§ **Exercise**
Exactly as they appear, retype the lines from the one containing "You are a computer-use" through the final line of the data below. Leave pictures out.
>>>>
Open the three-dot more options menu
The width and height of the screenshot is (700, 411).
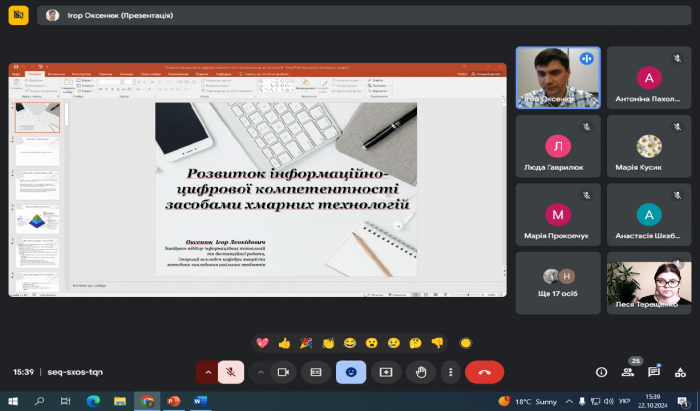pyautogui.click(x=451, y=371)
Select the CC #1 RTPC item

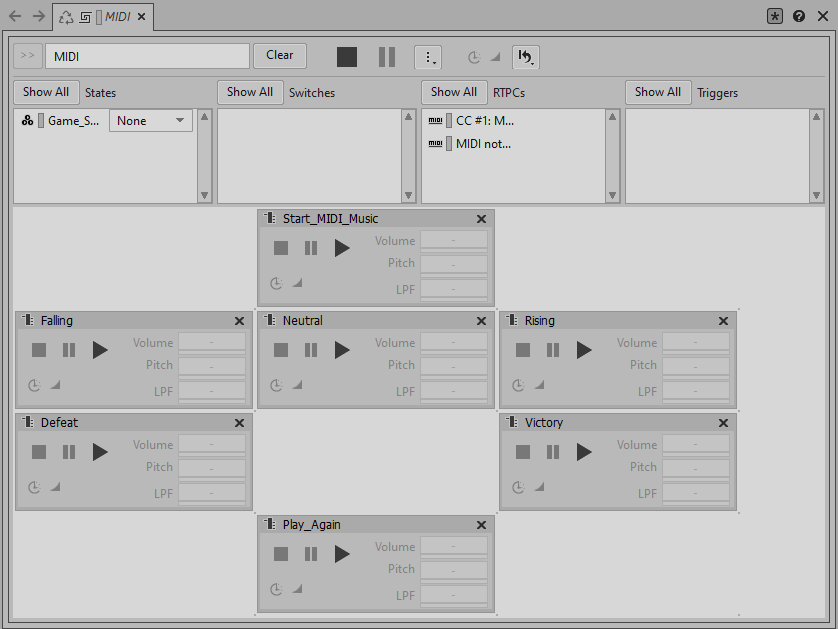point(484,120)
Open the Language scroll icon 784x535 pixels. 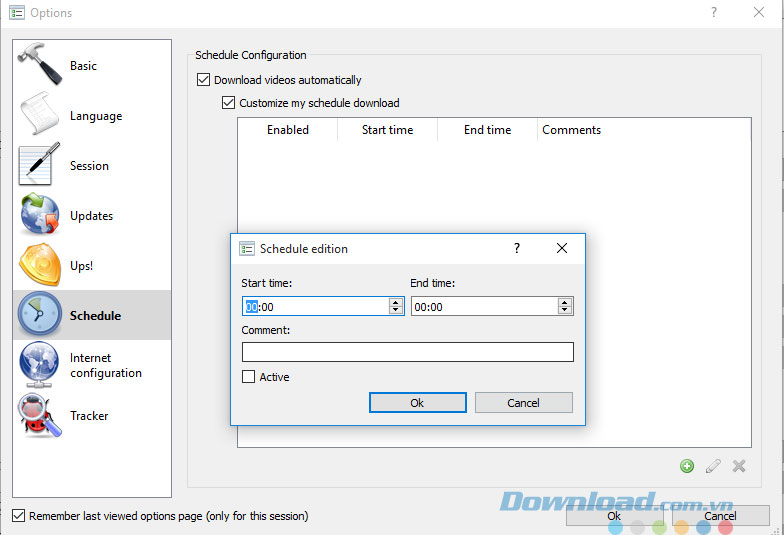coord(40,116)
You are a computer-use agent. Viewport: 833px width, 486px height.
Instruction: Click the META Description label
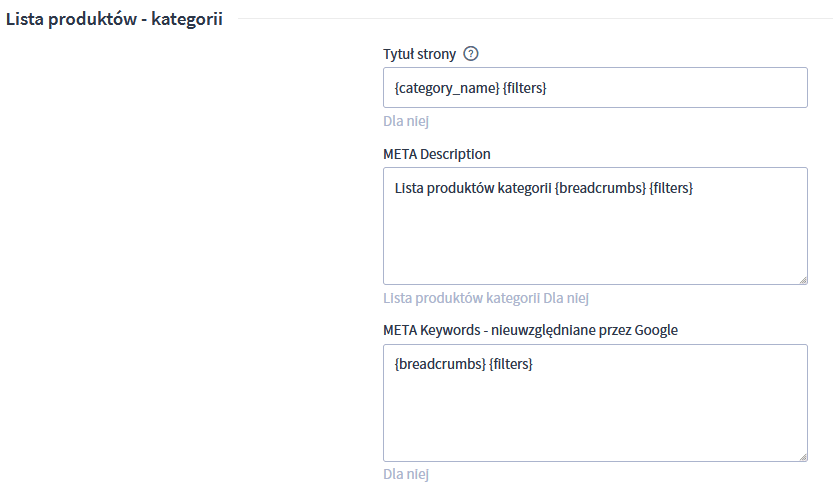pos(437,154)
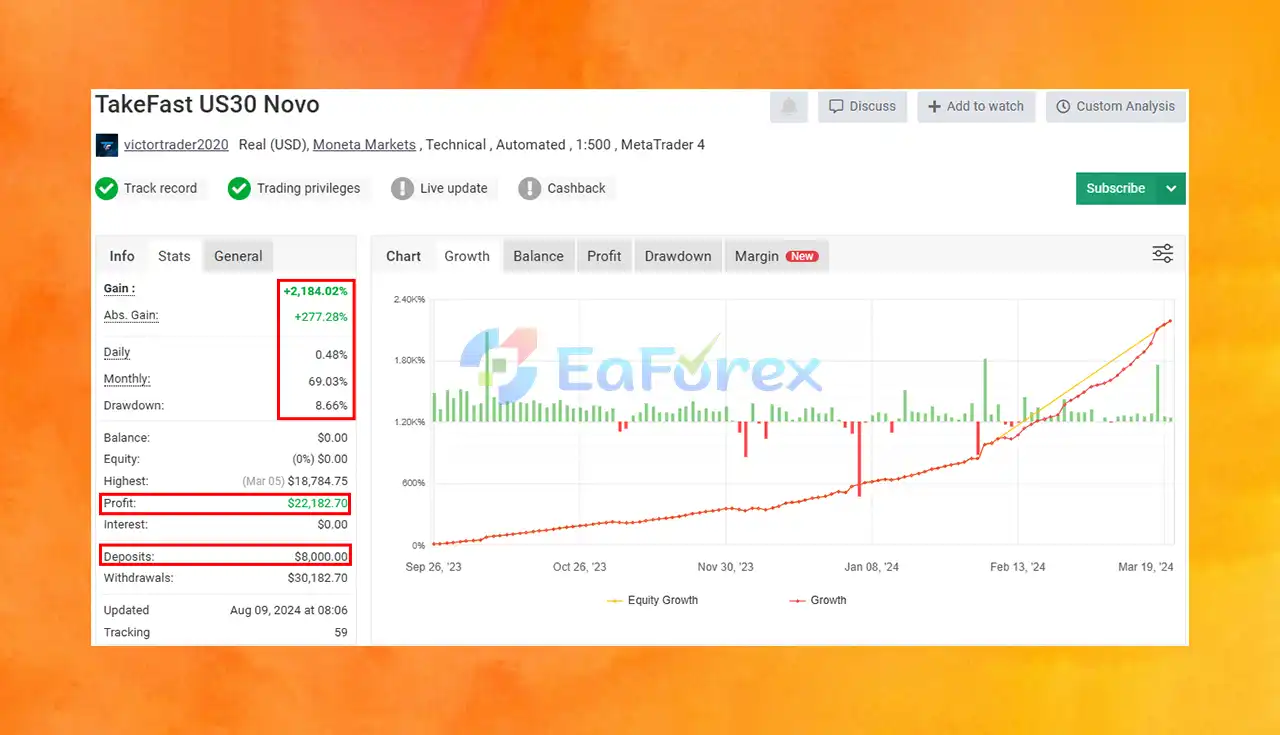
Task: Open the Balance chart tab
Action: click(x=538, y=256)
<<<<
§ **Task solution**
You are a computer-use agent. Viewport: 833px width, 486px height.
Instruction: Click the META Description label
pos(437,154)
Task: Open the Balance chart tab
Action: click(x=538, y=256)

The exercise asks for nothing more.